For online computer games, distributed denial-of-service (DDoS) attacks are nothing new. But a new type of DDoS attack, used last week to take down the online game "League of Legends" and several other video-game servers, is proving both highly effective and difficult to defend against.
What's more, it's costing professional gamers, who make money from advertisements during livestreams of their performances, thousands of dollars out of their livelihoods.
DDoS attacks consist of overloading a targeted server with a huge volume of seemingly legitimate, but difficult to fulfill, requests, which overwhelms the server so that it can't efficiently respond to real requests. Many websites can defend themselves against older means of generating DDoS attacks, which usually involve manipulating the Internet's Transmission Control Protocol (TCP) to create fake IP (Internet Protocol) addresses and junk data packets to flood targeted servers.
However, a new trick that abuses the Network Time Protocol (NTP), which keeps computers' clocks synced up to Coordinated Universal Time, is proving more difficult to thwart.
The NTP method first began to appear late last year. To bring down a server such as one running "League of Legends," the attackers trick NTP servers into thinking they've been queried by the "League of Legends" server.
The NTP servers, thinking they're responding to a legitimate query, message the "League of Legends" server, overloading it with as many as 100 gigabits per second (Gbps). That's large even for a DDoS attack.
In this way, one small request to an NTP server can generate an enormous response capable of taking down even high-capacity websites.

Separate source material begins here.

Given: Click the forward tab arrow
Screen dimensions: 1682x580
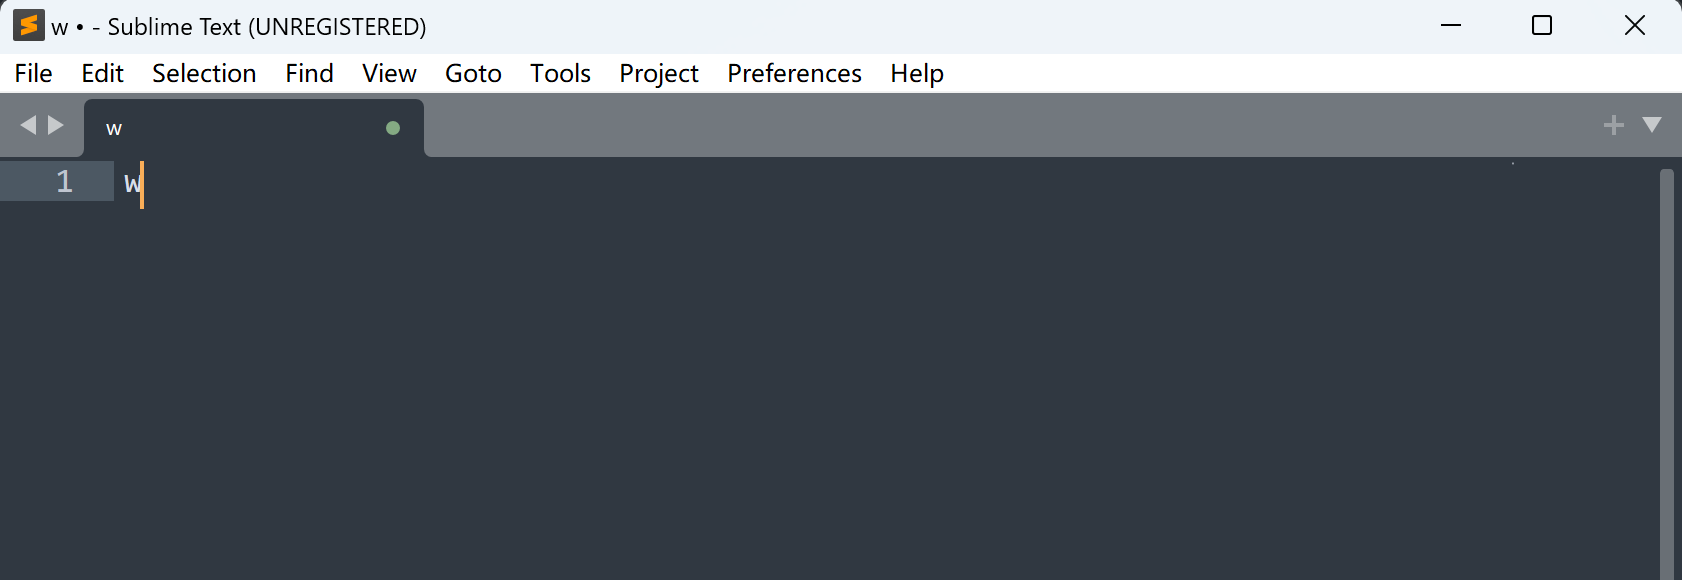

NTP-style DDoS attacks were used last week (Jan. 2-3) to take down the servers for the online gaming platforms Steam, Origin and Battle.net as well as "League of Legends."
Aside from angering a whole lot of players, these attacks also cost professional gamers a lot of money by making them unable to do their jobs.
"These people generate revenue using game servers, so when they're attacked, it creates dramatic financial loss for them," Matt Mahvi, CEO of DDoS protection company Staminus, told Ars Technica.
Staminus told Ars Technica that many of its customers have been targeted by NTP-style DDoS attacks in the past few weeks, including several popular "Minecraft" servers.
NTP attacks are made possible via a vulnerability in the NTP servers, which the National Vulnerability Database first flagged on Jan. 2.
There isn't much that individual gamers can do to protect themselves against DDoS attacks. However, server operators can upgrade their NTP software to version 4.2.7p26 or later, in which the vulnerability exploited in these DDoS attacks has been patched.